> [WORK REQUEST 1]:
Answer these questions from the article about how the Budget may help York businesses recover from Covid-19, one line each:
(a) Until when has the furlough scheme been extended?
(b) How long might some employees have been away from the workplace, according to Mini Setty?
(c) How much funding does the new restart grant have?
> [WORK REQUEST 2]: Pick up the article about how the Budget may help York businesses recover from Covid-19 and continue it from its last sentence.

> [TEXT SEGMENT]:
══════════
FINANCIAL lifelines including an extended furlough scheme will go some way towards helping businesses in York recover from Covid-19.

With thousands of jobs being propped up by the Government and sectors of the local economy paralysed by the pandemic, many measures announced in Wednesday’s Budget were welcomed.

Chancellor Rishi Sunak has extended the furlough scheme until the end of September to help businesses as they slowly reopen. Employers will pay 10 per cent towards the hours their staff do not work in July, rising to 20 per cent in August and September.

For many this was a necessary step though Helen Barnard, director of York-based Joseph Rowntree Foundation, tweeted: “We should have training for furloughed workers to speed transition to new jobs. Employers shouldn’t pay for unworked hours as [this]disincentivises bringing back more workers part time.”

Mini Setty, employment partner at Langleys Solicitors in York, said some employees faced the prospect of having been away from the workplace for 18 months. “Employers may face real difficulties in reintegrating and reskilling their workforce.

“There will also be worries of rebuilding a sense of team within many businesses which are not suited to at-home working, or that have struggled to keep up a feeling of togetherness and morale during the almost 12 months of enforced working from home restrictions.”

Cash grants will help many more self-employed workers who will be eligible this time, as tax return data for 2019/20 is now available. Mr Sunak had faced criticism that newly self-employed people were unable to benefit previously.

The Universal Credit uplift of £20 a week will continue for a further six months.

A new restart grant will start in April to help businesses reopen, with £5 billion of funding.
══════════
> [DATA EXCERPT]:
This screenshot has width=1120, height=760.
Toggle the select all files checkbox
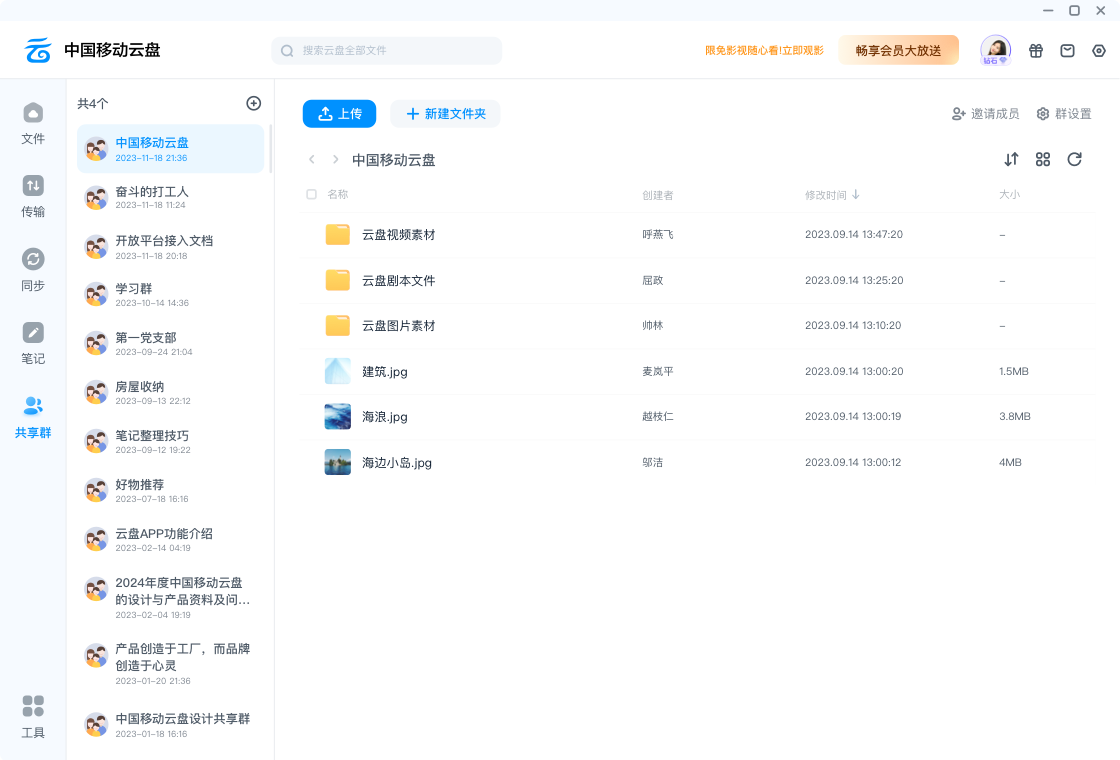coord(311,195)
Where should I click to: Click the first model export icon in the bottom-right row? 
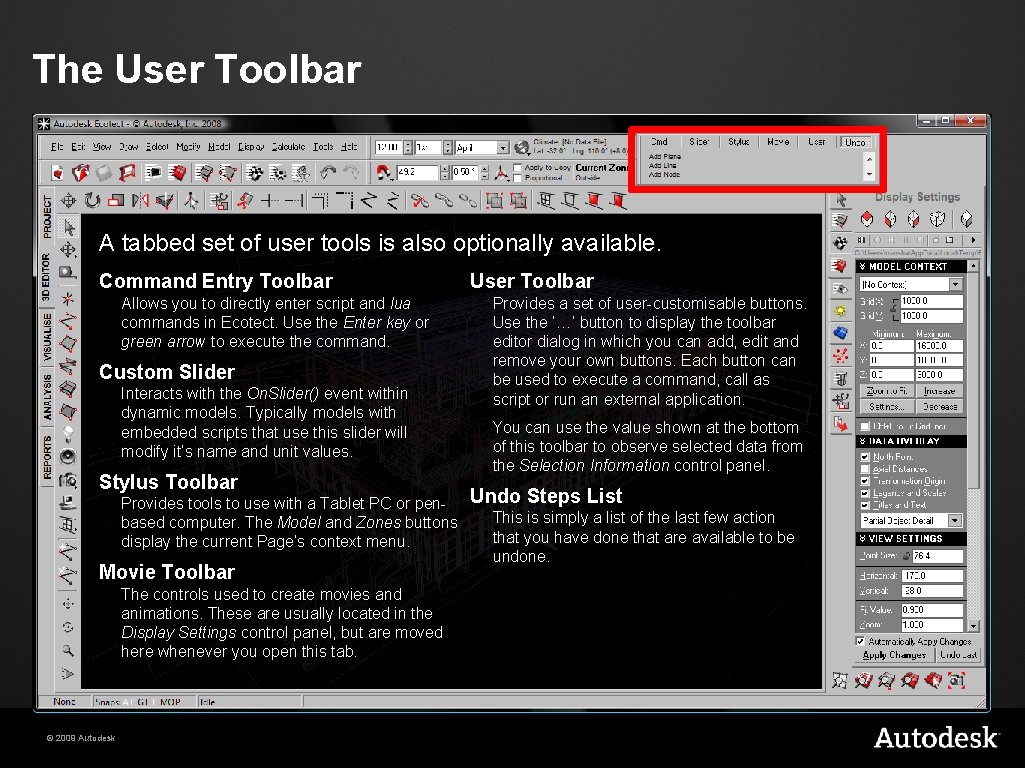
══════════
> [RESULT 1]:
(a) Until the end of September.
(b) 18 months.
(c) £5 billion.

> [RESULT 2]:
The rate of corporation tax, paid on company profits, will rise to 25 per cent in 2023 but with protections for smaller businesses.

Natalie McMillan, of North-Yorkshire-based McMillan and Associates Ltd which provides outsourced HR services and consultancy, said: “The government needs income sources to repay the debt incurred in responding to COVID. This will mean for over one million like me, who are directors of limited companies, we will be footing the bill when we received absolutely no support.

“This neither feels fair or an incentive to set up as an SME. Yet SMEs like mine account for 99% of the business population according to data.”

There will be a ‘super deduction’ for companies when they invest, reducing their tax bill by 130 per cent of the cost for the next two years.

Meanwhile, a new UK Infrastructure Bank will be located in Leeds, the Treasury is to establish a n economic campus in Darlington and new Freeports - economic zones with different rules to make it easier and cheaper to do business - will include the Humber region.

Simon Roberts, a tax partner at York accountancy firm, Hentons, said: “Embattled importers and exporters are likely to welcome the opportunities that eight new Freeports will present them with.”